北卡羅萊納大學的Wei Jia教授與英國倫敦帝國學院的Jeremy Nicholson教授研究小組合作進行了一項國際研究,研究顯示,腸道內的微生物可影響三聚氰胺中毒引起的腎臟疾病的嚴重程度。
2008年,近30萬中國兒童因食用受三聚氰胺(故意添加以提高蛋白質含量)污染的奶粉引發腎臟疾病而住院。雖然已知三聚氰胺與尿酸結合,可在兒童體內產生有害的腎結石,但其細節以及特異性腸道微生物的作用并沒有得到很明白。
通過研究三聚氰胺如何引起小鼠腎結石,研究小組的實驗結果顯示,腸道微生物可能對理解三聚氰胺引起的人腎功能衰竭非常重要。
當三聚氰胺與氰尿酸在腎臟發生反應形成血液中不溶的結晶時,就形成了腎結石。根據最近發表在《科學轉化醫學》上的一篇文章稱,某些種類的腸道菌群在三聚氰胺轉化為有毒的氰尿酸過程中發揮作用,從而加速腎結石形成的速度。
小鼠試驗表明,克雷伯氏菌家族微生物的存在可促進三聚氰胺的轉化,這使他們成為形成腎結石的主要參與者。這項研究表明,在這種情況下,毒性與受損組織的腸道菌群有關。

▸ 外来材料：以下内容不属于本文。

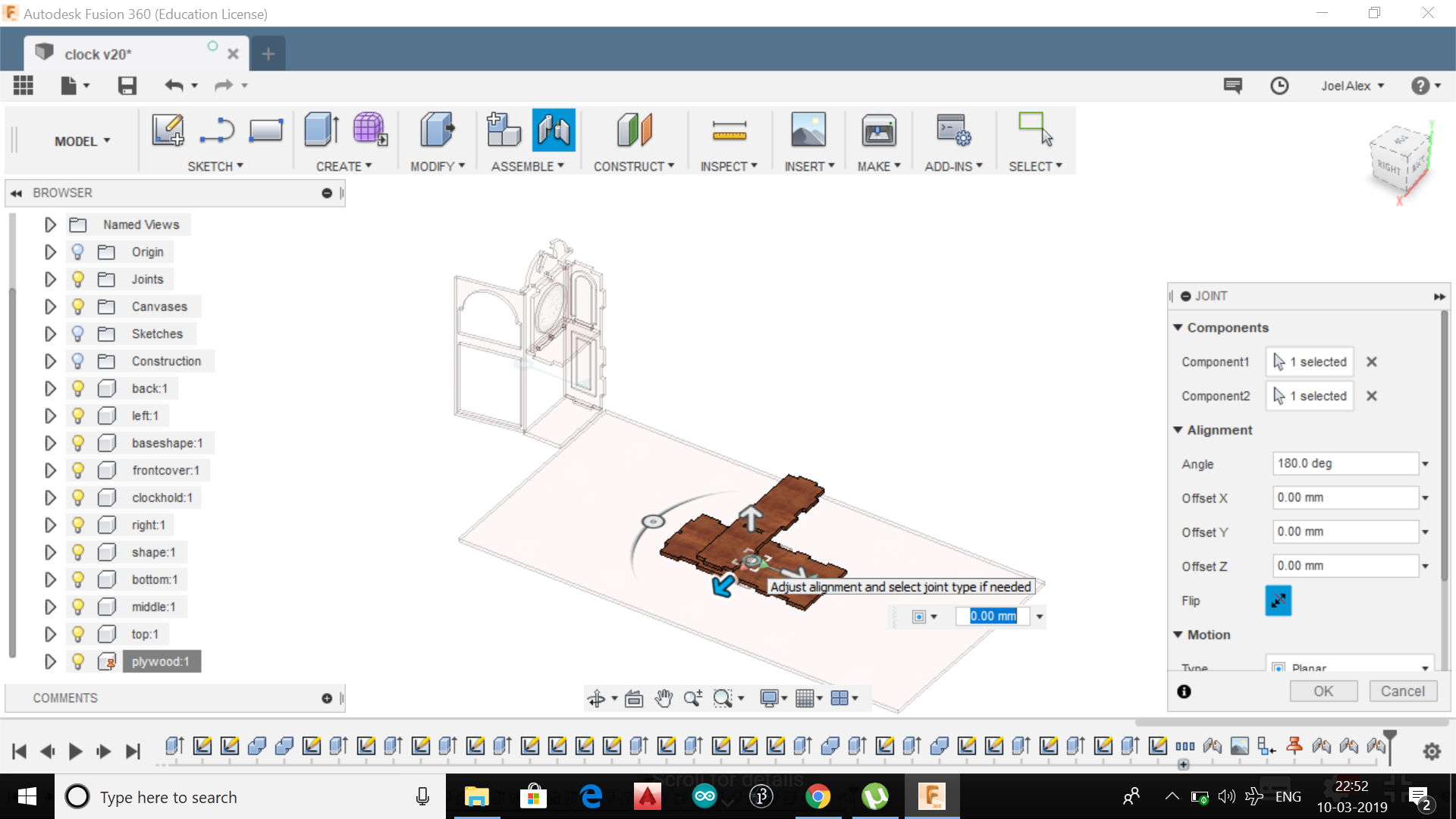Toggle visibility of the back:1 component
Image resolution: width=1456 pixels, height=819 pixels.
77,388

帝國學院外科與癌癥部的負責人,Nicholson 教授說,“腸道微生物的代謝活動在許多方面嚴重影響了人類健康,與涉及自身免疫性疾病,肥胖,糖尿病和心血管疾病的多種醫療問題有關”。“這項研究的特殊意義在于,中國受污染牛奶丑聞中出現的腎臟疾病可能是受累兒童的腸道細菌所介導。更具普遍的意義是,腸道微生物狀態影響環境和食品污染物暴露預后。”
Melamine poisoning has become widely publicized after a recent occurrence of renal injury in infants and children exposed to melamine-tainted milk in China. This renal damage is believed to result from kidney stones formed from melamine and uric acid or from melamine and its cocrystallizing chemical derivative, cyanuric acid. However, the composition of the stones and the mechanism by which the stones are formed in the renal tubules are unknown. We report that cyanuric acid can be produced in the gut by microbial transformation of melamine and serves as an integral component of the kidney stones responsible for melamine-induced renal toxicity in rats. Melamine-induced toxicity in rats was attenuated, and melamine excretion decreased after antibiotic suppression of gut microbial activity. We further demonstrated that melamine is converted to cyanuric acid in vitro by bacteria cultured from normal rat feces; Klebsiella was subsequently identified in fecal samples by 16S ribosomal DNA sequencing. In culture, Klebsiella terrigena was shown to convert melamine to cyanuric acid directly. Rats colonized by K. terrigena showed exacerbated melamine-induced nephrotoxicity. Cyanuric acid was detected in the kidneys of rats administered melamine alone, and the concentration after Klebsiella colonization was increased. These findings suggest that the observed toxicity of melamine may be conditional on the exact composition and metabolic activities of the gut microbiota.